Metropolitan Police Assistant Commissioner Bob Quick claimed he had fallen victim to dirty tricks in an attempt to sabotage the investigation that led to the arrest of Tory front-bencher Damian Green.

But the Conservatives flatly denied the allegation and cast doubt on his fitness to continue as head of Scotland Yard's counter-terrorism squad.

Mr Quick provoked the bad-tempered clash with the Opposition after the Mail on Sunday disclosed the business – promoted on the internet with pictures of luxury cars available for hire with chauffeurs – was run from the couple's home.

He launched an extraordinary tirade against the Conservatives yesterday, alleging they were responsible for planting the story. He said he had been forced to move his family to a new address as the report could help identify where they lived.

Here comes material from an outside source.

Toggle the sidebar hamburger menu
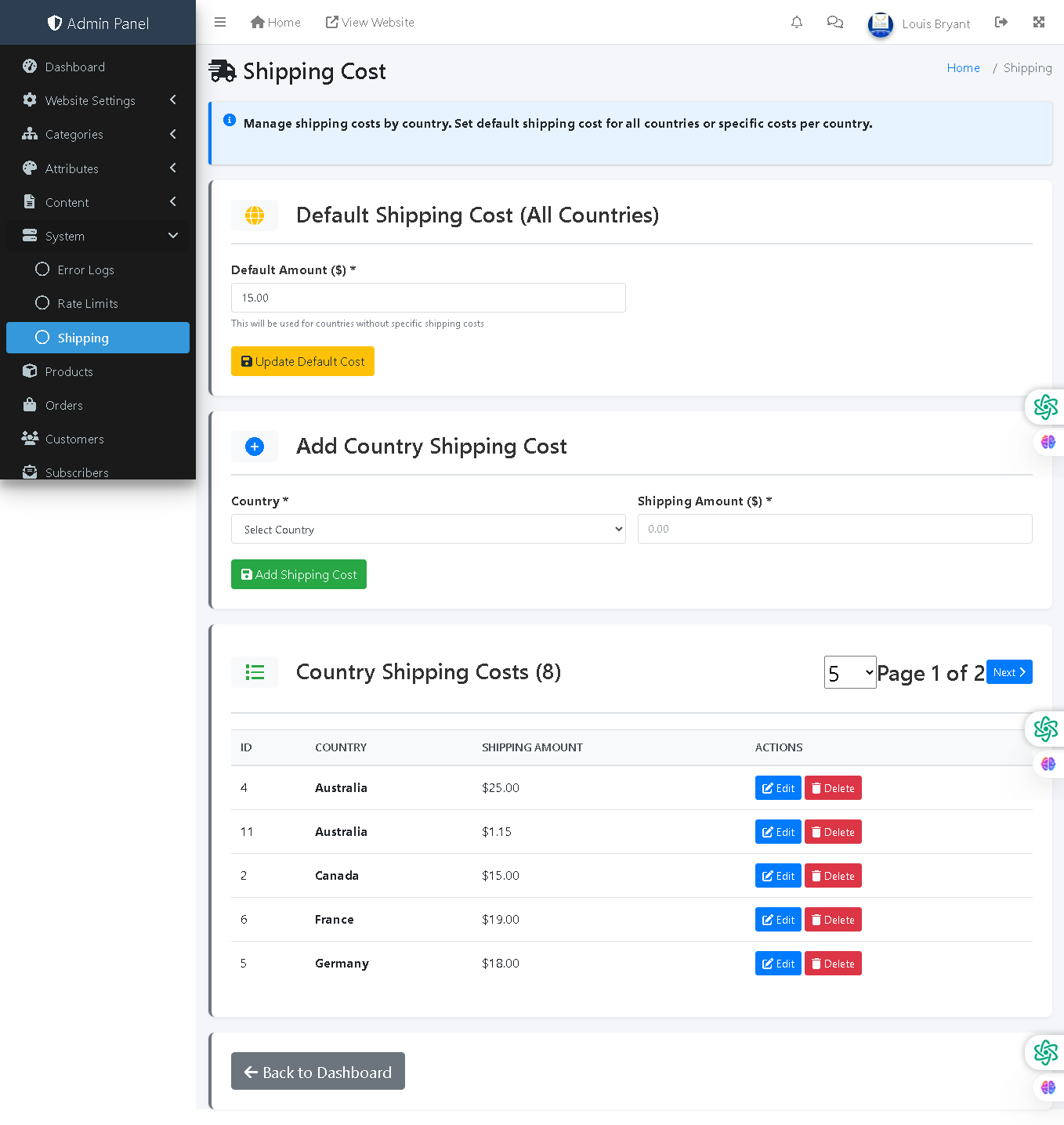The image size is (1064, 1125). point(220,23)
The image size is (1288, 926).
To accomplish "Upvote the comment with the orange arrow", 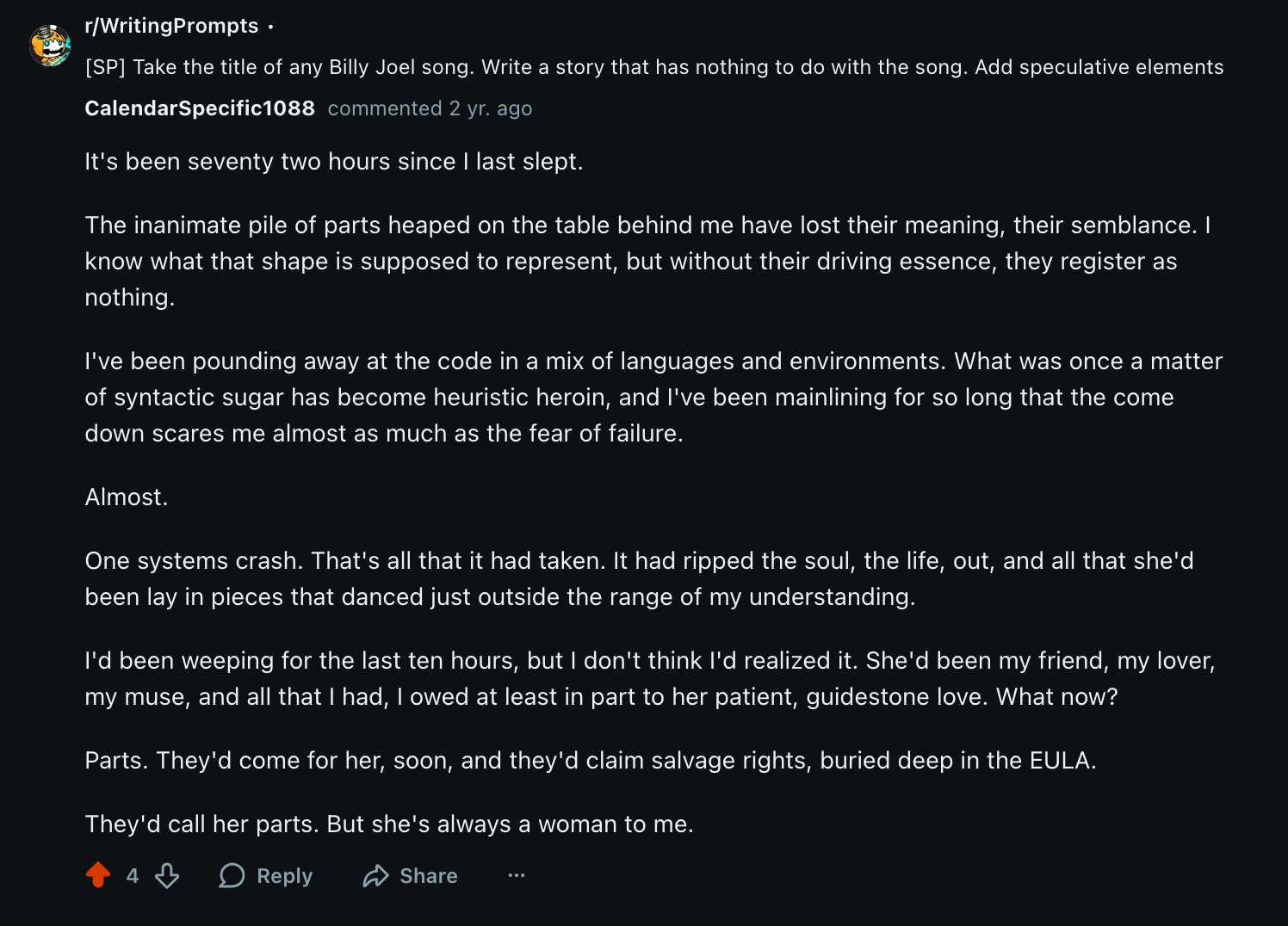I will pos(98,875).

Mr Quick claimed the "Tory machinery and their press friends" were opposing the investigation into Mr Green "in a wholly corrupt way".

He added: "It is a very spiteful act, possibly to intimidate me away from investigating Mr Green, and I feel it has put my family at risk."

The Conservatives said the claims were "absurd and wholly untrue" and said they knew nothing about the publication of the story. They also hinted he was motivated by sympathy for Labour.

A spokesman said: "As the officer leading the inquiry into the allegations involving Damian Green, Assistant Commissioner Quick should display objective professionalism and not make baseless, political attacks."

As the Tories indicated they were prepared to take legal action over his comments, Mr Quick later issued a partial apology but made clear he stood by the majority of his outburst.

"I regret and wish to retract my comment regarding corruption," he said. "The comment was made as I was in the act of having to move my family out of our home to a place of safety following the article in today's Mail on Sunday."

The police faced widespread accusations of abusing their powers last month after Mr Quick approved the arrest of Mr Green and the raid on his Commons office over his links with a Home Office mole.

Scotland Yard is expected to abandon its investigation after a critical internal report questioned whether its officers had acted proportionately.

Mr Quick said there had been a series of "entirely untrue" allegations about his investigation in the media and he would consult his solicitor today about taking further action.

Tension has been simmering between Mr Quick and the Conservative hierarchy since Mr Green was questioned for nine hours over his links with a Home Office official suspected of leaking material embarrassing to the Government.

They have previously suggested that he and the former Met Commissioner, Sir Ian Blair, had allowed themselves to become too close to Labour by making the case for the 42-day detention of terrorist suspects.

Mr Quick, the former Chief Constable of Surrey Police, has applied for the vacant post of Met Commissioner, but has not reached the short-list of four.

According to yesterday's report, his wife, Judith, maintains a fleet of classic cars for hire for weddings with former police officers behind the wheel. They are also offered for race meetings, corporate functions and theatre trips.